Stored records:
*** Block opens ***
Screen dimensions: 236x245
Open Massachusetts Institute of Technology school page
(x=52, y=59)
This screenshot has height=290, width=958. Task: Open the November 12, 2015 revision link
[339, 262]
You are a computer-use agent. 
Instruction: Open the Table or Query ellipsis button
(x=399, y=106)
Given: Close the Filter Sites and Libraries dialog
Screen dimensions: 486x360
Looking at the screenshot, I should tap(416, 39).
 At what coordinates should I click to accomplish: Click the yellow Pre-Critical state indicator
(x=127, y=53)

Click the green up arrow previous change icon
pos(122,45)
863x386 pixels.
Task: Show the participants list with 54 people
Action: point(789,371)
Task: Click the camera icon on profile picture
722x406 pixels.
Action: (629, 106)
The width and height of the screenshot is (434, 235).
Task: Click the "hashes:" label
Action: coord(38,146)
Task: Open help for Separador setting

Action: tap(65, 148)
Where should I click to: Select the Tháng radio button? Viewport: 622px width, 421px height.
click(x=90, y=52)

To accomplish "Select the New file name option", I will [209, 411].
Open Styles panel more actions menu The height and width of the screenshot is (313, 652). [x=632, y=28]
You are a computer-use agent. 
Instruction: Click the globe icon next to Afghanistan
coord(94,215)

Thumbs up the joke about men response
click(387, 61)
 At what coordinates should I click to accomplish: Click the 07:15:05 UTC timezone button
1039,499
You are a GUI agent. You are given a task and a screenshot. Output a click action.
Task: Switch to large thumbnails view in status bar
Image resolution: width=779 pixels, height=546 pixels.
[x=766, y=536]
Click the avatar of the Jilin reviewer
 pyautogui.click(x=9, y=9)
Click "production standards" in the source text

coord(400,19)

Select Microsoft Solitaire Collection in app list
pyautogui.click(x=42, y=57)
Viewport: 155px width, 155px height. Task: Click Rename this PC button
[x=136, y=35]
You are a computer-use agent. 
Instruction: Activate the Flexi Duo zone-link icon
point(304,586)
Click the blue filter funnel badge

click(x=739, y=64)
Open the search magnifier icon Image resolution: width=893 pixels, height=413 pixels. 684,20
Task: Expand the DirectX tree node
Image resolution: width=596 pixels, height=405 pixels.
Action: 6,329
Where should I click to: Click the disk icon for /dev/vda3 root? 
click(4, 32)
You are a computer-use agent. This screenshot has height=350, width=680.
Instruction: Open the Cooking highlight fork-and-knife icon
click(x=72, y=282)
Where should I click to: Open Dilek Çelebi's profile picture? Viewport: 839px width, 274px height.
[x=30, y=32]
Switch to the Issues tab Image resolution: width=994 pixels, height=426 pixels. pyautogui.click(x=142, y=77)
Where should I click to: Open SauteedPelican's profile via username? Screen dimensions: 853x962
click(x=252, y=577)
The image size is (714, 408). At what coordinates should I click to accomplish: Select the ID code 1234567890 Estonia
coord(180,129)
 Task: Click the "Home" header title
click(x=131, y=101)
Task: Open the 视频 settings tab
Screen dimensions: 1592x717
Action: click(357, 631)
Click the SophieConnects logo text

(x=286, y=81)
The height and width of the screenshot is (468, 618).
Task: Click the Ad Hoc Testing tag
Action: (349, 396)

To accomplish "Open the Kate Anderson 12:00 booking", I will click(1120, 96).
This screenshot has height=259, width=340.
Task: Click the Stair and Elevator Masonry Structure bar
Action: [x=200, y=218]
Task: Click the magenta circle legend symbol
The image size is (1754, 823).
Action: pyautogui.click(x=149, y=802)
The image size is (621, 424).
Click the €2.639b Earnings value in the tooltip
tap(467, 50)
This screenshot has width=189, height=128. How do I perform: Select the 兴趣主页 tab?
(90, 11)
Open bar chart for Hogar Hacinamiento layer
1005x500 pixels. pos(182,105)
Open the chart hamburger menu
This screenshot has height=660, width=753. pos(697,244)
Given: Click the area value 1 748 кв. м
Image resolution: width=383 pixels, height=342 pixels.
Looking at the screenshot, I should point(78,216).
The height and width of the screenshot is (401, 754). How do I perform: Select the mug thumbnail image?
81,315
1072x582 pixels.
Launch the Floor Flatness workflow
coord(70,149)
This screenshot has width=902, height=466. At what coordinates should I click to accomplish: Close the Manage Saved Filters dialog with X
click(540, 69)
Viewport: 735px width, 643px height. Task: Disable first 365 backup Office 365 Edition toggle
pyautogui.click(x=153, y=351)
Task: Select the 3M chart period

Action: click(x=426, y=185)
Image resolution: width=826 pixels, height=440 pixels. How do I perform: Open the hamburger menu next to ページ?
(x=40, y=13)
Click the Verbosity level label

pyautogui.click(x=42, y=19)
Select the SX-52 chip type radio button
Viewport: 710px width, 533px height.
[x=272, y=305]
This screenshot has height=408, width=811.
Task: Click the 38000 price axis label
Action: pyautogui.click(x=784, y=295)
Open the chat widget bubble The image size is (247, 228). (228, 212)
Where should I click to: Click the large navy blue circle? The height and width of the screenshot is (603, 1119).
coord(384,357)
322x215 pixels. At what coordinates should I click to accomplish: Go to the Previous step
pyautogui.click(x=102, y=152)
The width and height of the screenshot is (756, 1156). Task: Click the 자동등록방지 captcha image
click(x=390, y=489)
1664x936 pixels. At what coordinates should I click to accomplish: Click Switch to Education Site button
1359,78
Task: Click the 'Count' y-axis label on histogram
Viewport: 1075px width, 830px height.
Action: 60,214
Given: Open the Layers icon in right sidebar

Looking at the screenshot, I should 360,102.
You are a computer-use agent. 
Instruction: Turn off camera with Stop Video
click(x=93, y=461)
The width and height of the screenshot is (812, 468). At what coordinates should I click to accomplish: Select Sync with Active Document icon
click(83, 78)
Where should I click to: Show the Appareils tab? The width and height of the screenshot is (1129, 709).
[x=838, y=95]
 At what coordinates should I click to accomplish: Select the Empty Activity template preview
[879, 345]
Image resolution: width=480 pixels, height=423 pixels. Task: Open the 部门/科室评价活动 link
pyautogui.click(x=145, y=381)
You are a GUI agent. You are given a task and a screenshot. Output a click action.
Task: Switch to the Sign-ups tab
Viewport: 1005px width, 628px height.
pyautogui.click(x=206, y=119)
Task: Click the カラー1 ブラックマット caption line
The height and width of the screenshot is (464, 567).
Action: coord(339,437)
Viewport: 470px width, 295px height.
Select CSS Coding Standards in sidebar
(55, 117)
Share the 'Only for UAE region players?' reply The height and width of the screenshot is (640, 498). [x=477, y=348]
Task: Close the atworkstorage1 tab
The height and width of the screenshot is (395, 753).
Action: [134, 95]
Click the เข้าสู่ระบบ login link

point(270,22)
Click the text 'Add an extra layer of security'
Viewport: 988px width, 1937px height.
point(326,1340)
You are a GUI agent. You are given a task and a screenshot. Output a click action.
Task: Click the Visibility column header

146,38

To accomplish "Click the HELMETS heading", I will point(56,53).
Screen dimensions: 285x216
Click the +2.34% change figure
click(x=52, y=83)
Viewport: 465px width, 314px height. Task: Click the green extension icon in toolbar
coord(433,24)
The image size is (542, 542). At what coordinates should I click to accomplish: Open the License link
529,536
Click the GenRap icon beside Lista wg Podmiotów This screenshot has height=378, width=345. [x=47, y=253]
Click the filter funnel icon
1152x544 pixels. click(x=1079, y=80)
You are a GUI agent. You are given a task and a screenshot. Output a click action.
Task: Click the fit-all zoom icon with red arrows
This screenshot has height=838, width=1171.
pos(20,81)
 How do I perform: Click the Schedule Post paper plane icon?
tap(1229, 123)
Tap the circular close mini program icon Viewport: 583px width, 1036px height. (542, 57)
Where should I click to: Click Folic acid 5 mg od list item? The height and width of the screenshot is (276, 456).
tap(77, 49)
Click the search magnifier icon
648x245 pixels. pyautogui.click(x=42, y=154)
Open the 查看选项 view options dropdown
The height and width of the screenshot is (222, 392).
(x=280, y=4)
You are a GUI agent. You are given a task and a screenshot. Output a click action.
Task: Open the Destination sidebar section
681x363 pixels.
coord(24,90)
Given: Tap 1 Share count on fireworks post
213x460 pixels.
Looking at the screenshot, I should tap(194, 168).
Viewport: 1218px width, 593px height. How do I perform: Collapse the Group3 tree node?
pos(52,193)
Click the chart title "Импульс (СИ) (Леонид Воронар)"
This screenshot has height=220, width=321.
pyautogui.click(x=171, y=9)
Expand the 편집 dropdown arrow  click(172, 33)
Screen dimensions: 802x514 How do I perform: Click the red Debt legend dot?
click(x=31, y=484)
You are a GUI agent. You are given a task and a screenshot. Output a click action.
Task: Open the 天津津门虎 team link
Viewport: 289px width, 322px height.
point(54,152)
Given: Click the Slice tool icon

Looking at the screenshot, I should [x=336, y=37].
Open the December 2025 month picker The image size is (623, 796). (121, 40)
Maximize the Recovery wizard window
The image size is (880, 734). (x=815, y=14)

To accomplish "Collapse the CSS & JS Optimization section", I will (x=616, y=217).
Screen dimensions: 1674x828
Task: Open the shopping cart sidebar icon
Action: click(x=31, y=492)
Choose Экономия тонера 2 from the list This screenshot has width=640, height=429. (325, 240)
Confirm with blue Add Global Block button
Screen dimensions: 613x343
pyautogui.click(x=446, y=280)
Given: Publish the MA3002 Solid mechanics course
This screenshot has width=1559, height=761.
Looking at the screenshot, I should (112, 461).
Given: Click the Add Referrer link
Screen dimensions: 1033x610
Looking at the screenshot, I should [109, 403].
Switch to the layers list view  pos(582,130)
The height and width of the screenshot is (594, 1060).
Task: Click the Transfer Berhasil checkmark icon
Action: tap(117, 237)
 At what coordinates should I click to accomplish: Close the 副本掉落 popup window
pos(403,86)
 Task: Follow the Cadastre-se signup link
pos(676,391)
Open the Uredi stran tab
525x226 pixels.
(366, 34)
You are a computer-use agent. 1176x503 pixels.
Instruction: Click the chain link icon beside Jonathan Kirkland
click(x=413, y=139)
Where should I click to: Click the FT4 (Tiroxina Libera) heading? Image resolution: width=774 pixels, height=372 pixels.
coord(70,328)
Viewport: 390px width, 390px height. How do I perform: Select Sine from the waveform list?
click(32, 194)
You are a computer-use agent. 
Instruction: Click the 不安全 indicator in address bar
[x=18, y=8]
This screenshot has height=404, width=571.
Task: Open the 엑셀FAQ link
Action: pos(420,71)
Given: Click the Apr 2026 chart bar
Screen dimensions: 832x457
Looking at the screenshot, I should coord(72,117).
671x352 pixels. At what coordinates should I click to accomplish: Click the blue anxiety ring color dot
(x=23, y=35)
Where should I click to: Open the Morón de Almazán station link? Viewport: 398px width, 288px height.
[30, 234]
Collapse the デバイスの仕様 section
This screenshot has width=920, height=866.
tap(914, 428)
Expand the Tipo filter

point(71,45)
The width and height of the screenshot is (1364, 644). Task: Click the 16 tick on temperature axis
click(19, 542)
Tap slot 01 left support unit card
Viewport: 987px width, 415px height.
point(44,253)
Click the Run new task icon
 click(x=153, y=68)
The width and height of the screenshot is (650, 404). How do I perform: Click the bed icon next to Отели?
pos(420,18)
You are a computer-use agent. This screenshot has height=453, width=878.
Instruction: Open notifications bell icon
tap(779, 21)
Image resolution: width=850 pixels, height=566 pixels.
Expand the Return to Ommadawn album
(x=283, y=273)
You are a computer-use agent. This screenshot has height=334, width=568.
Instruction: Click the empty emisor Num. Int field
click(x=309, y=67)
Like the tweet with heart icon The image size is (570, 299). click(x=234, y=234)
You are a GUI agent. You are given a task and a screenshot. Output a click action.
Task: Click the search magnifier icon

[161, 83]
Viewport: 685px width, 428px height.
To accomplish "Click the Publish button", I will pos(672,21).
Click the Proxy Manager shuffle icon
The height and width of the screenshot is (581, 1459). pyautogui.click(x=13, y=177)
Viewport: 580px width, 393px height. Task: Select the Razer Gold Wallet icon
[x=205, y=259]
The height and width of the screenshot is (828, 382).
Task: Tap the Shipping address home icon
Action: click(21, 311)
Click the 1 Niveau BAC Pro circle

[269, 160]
*** Block closes ***
■ **TASK TO COMPLETE**
Find "Viewport: 155px width, 155px" in the entries above and copy that whole line exactly, then each line after it through the line that contains "Task: Open the 视频 settings tab".

■ **ANSWER AREA**
Viewport: 155px width, 155px height. Task: Click Rename this PC button
[x=136, y=35]
You are a computer-use agent. 
Instruction: Activate the Flexi Duo zone-link icon
point(304,586)
Click the blue filter funnel badge

click(x=739, y=64)
Open the search magnifier icon Image resolution: width=893 pixels, height=413 pixels. 684,20
Task: Expand the DirectX tree node
Image resolution: width=596 pixels, height=405 pixels.
Action: 6,329
Where should I click to: Click the disk icon for /dev/vda3 root? 
click(4, 32)
You are a computer-use agent. This screenshot has height=350, width=680.
Instruction: Open the Cooking highlight fork-and-knife icon
click(x=72, y=282)
Where should I click to: Open Dilek Çelebi's profile picture? Viewport: 839px width, 274px height.
[x=30, y=32]
Switch to the Issues tab Image resolution: width=994 pixels, height=426 pixels. pyautogui.click(x=142, y=77)
Where should I click to: Open SauteedPelican's profile via username? Screen dimensions: 853x962
click(x=252, y=577)
The image size is (714, 408). At what coordinates should I click to accomplish: Select the ID code 1234567890 Estonia
coord(180,129)
 Task: Click the "Home" header title
click(x=131, y=101)
Task: Open the 视频 settings tab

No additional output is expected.